引用文:
————

2月24日(土)夜、都内で、チェチェン人強制移住の歴史と、ロシアで相次ぐ暗殺事件を考える集会を企画しています。ぜひご参加ください(詳細は後日お知らせします)。

「東京の教育を破壊してきた石原知事の三選NO! 」緊急署名にもよろしければご協力をお願いします。(邦枝律/チェチェンニュース)

INDEX

■「ロシア連邦の人質」 アンナ・ポリトコフスカヤ

チェチェン共和国以外のロシア連邦で暮らしているチェチェン人は現在どのような状況に置かれているのでしょうか?チェチェン共和国以外の出身でチェチェンにいた期間もごく短いチェチェン人が、チェチェンで拷問を受け、欧州人権裁判所に訴え出て勝訴寸前まで行ったところでシベリア当局に不当逮捕されてしまった事件を紹介します。記事の書き手はアンナ・ポリトコフスカヤ。

以下に、ノーヴァヤ・ガゼータの記事の抄訳をお送りします。

●事件の始まり

カザフスタンの学校で英語教師をしていたアダムが、家族とともに、チェチェンのグローズヌイで暮らす兄のアルビのもとに身を寄せたのは、第二次チェチェン戦争が始まる直前の1999年のことでした。その年の秋には、アルビのアパートがミサイル攻撃で破壊されたため、兄弟とその家族たちは、チェチェン共和国南西部のアチホイ・マルタンに住む父親の家で暮らすことになりました。

2000年になると、内務省(VOVD。新ロシア派)の役人が、捜索という名目でチターエフ家に繰り返し乱入し、金目のものをあらかた略奪していくようになりました。4月にはアルビとアダムが逮捕され、アチホイ・マルタンの内務省(後にチェルノコゾボ収容所)に拘留されて、「その内容をここで紹介することは倫理的にも不可能である」とポリトコフスカヤが述べるほどの凄まじい拷問を受けました。

2000年10月、不幸中の幸いで釈放された二人の兄弟は、当然のことながら怒りに燃えて、ロシアの法執行当局—検察庁、裁判所—を訪れます。ところが、彼らの訴えは、まさに法の執行を司るそれらの機関によって、完全に黙殺されてしまいます。そこで、二人の兄弟は、やむをえず欧州人権裁判所に訴え出ることになりました。

————

資料抜粋:
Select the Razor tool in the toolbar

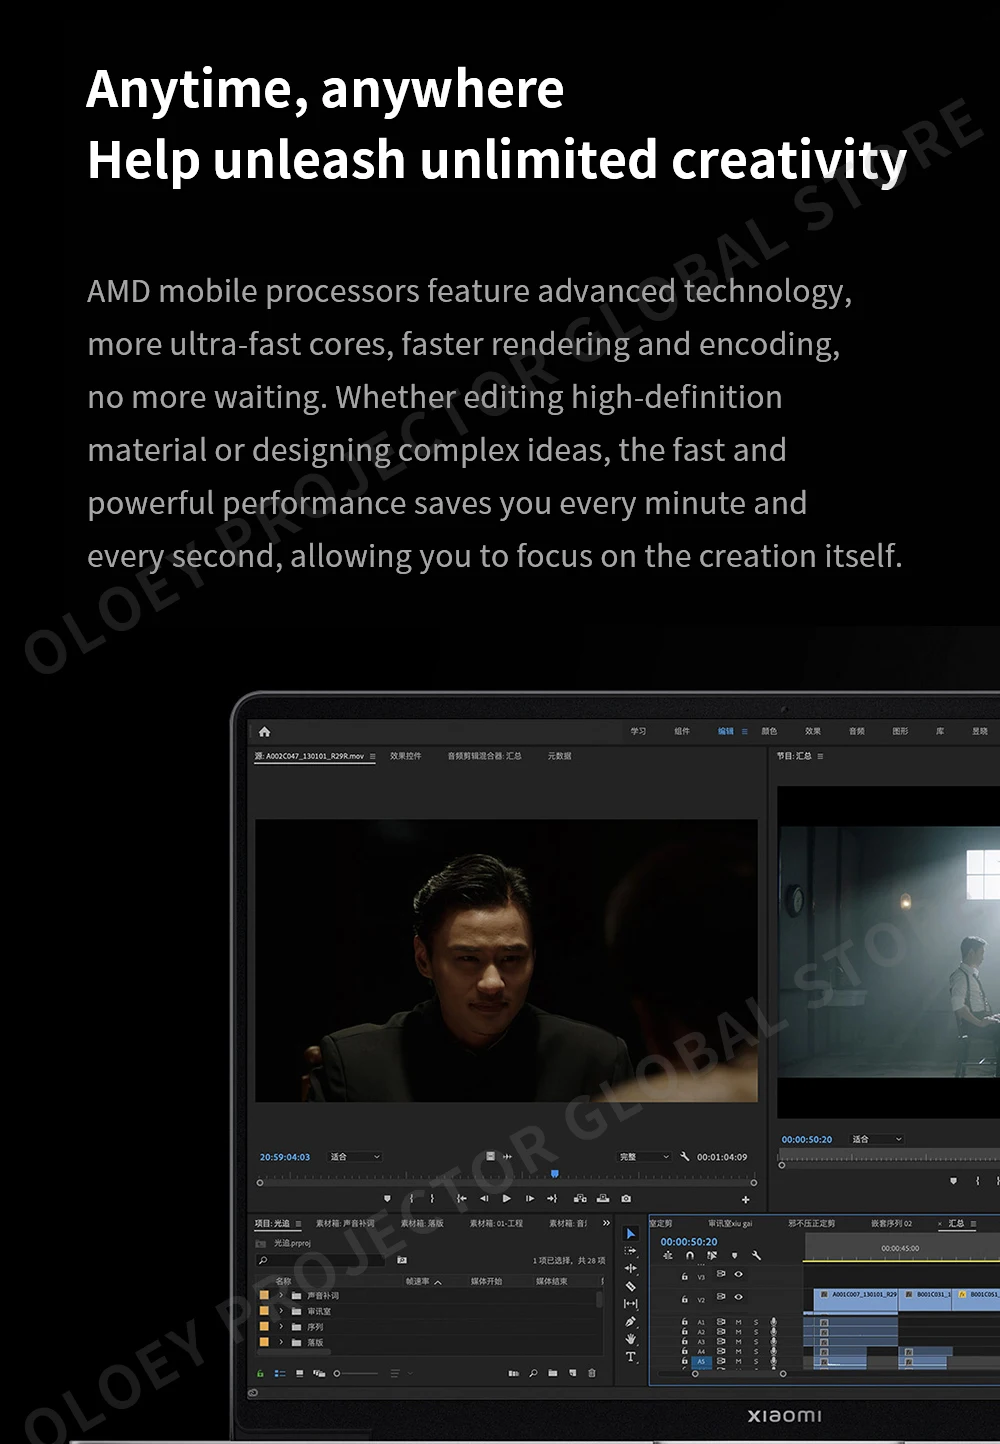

————

課題 1: 引用文の「チェチェン共和国以外のロシア」から「家で暮らすことになりました。」まで(両端の語句を含む)を、「英語教師」を「英語の教員」に置き換えたうえで書き直してください。
課題 2: チェチェン人の兄弟を扱った引用文によると、アダムはグローズヌイの兄のもとに身を寄せる前、カザフスタンで何の仕事をしていましたか。
課題 3: チェチェン人の兄弟の事件を伝える引用文を、最後の文の後から書き継いでください。
資料はこの作業にまったく関係しません。

解答 1:
チェチェン共和国以外のロシア連邦で暮らしているチェチェン人は現在どのような状況に置かれているのでしょうか?チェチェン共和国以外の出身でチェチェンにいた期間もごく短いチェチェン人が、チェチェンで拷問を受け、欧州人権裁判所に訴え出て勝訴寸前まで行ったところでシベリア当局に不当逮捕されてしまった事件を紹介します。記事の書き手はアンナ・ポリトコフスカヤ。

以下に、ノーヴァヤ・ガゼータの記事の抄訳をお送りします。

●事件の始まり

カザフスタンの学校で英語の教員をしていたアダムが、家族とともに、チェチェンのグローズヌイで暮らす兄のアルビのもとに身を寄せたのは、第二次チェチェン戦争が始まる直前の1999年のことでした。その年の秋には、アルビのアパートがミサイル攻撃で破壊されたため、兄弟とその家族たちは、チェチェン共和国南西部のアチホイ・マルタンに住む父親の家で暮らすことになりました。

解答 2: 学校で英語教師をしていました。

解答 3:
●「私がチターエフです。で、私ってお尋ね者だったんですか?」

欧州人権裁判所に提訴した後、兄のアルビは、これほどまでひどい辱めを受けた場所ではもう暮らしていけないと考え、ロシア連邦を去ってしまいます。一方、アダムはシベリアに移って、以前と同じように教師として働き始めました。

2005年夏、欧州人権裁判所から原告勝訴の暫定判決が下されました。ところが、まさにそのとき、アダムに対するロシア当局の捜査が始まったのです。「八着の軍用コートとシャミーリ・バサーエフのインタビューを録音したテープ」がアダムの自宅から「発見」され、アダムは一瞬にしてお尋ね者の「チェチェン人戦闘員」ということになりました。

アダムはシベリアの一時的収容施設(IVS)に拘留され、連邦保安局(FSB)の支局長から欧州人権裁判所への提訴を取り消すよう圧力をかけられますが、それを拒否します。支局長は、護送のコストをかけずに彼をチェチェンに移送するために、アダムに対して、チェチェンのアチホイ・マルタン地区の検察庁に出頭したという書類にサインをしてやるから、その代わり自腹を切ってそこへ行ってこいという取引を申し出ました。

9月16日、アダムは約束どおり一人でアチホイ・マルタンの検察庁に出頭しましたが、そこではなぜかアダムを呼びつけた張本人である責任者が彼に取り合ってくれず、グローズヌイの検察庁にたらい回しにされました。29日になってようやくアスラン・マフムドフという担当捜査官が見つかりますが、マフムドフはアダムに会うなり「君の事件は手違いだから、もう帰っていいよ」と言ったのです。

そればかりでなく、マフムドフは、グローズヌイに来てから「軍服を着た正体不明の人間たち」に脅迫されているアダムに対して、早くこの場を離れるよう忠告し、彼の身の潔白を証明する書類まで発行してくれました。

●ロシア連邦の人質

こうしてアダムはカディロフツィに誘拐される前にチェチェンを去ることができました。チェチェンからシベリアへの帰路、アダムは一連の事件についてプーチンに宛てて手紙を書いています。

「親愛なる大統領、私はロシアで生きていくことが日に日に困難で危険であると気づかされてしまう一人の人間です・・・お願いです。この理不尽な状況を、法の庇護が受けられない状態を、司法当局によるテロを、どうか見過ごさずに止めてください」

「司法当局は、問題を解決することも、アチホイ・マルタン地区の地方警察の職員に対する内部捜査を始めることもなく、逆に私や私の家族、親戚を破滅させようとしています。彼らは、執拗に私を脅迫して、自分たちに逆らえばお前を戦闘員に仕立て上げてやると脅すのです」

「親愛なる大統領、チェチェンではいまだに人々が失踪しています。超法規的な殺人と、恐ろしい残虐行為が今も続いています。信じてください。チェチェンで生きていくということが、本当にどうしようもない恐怖をともなうということを・・・これは、それでもロシアにおける法の正義を信じている人間が最後の希望を託して書いた手紙です」

●「よくある話」

アンナ・ポリトコフスカヤの記事の最後は、こんな文章で結ばれています。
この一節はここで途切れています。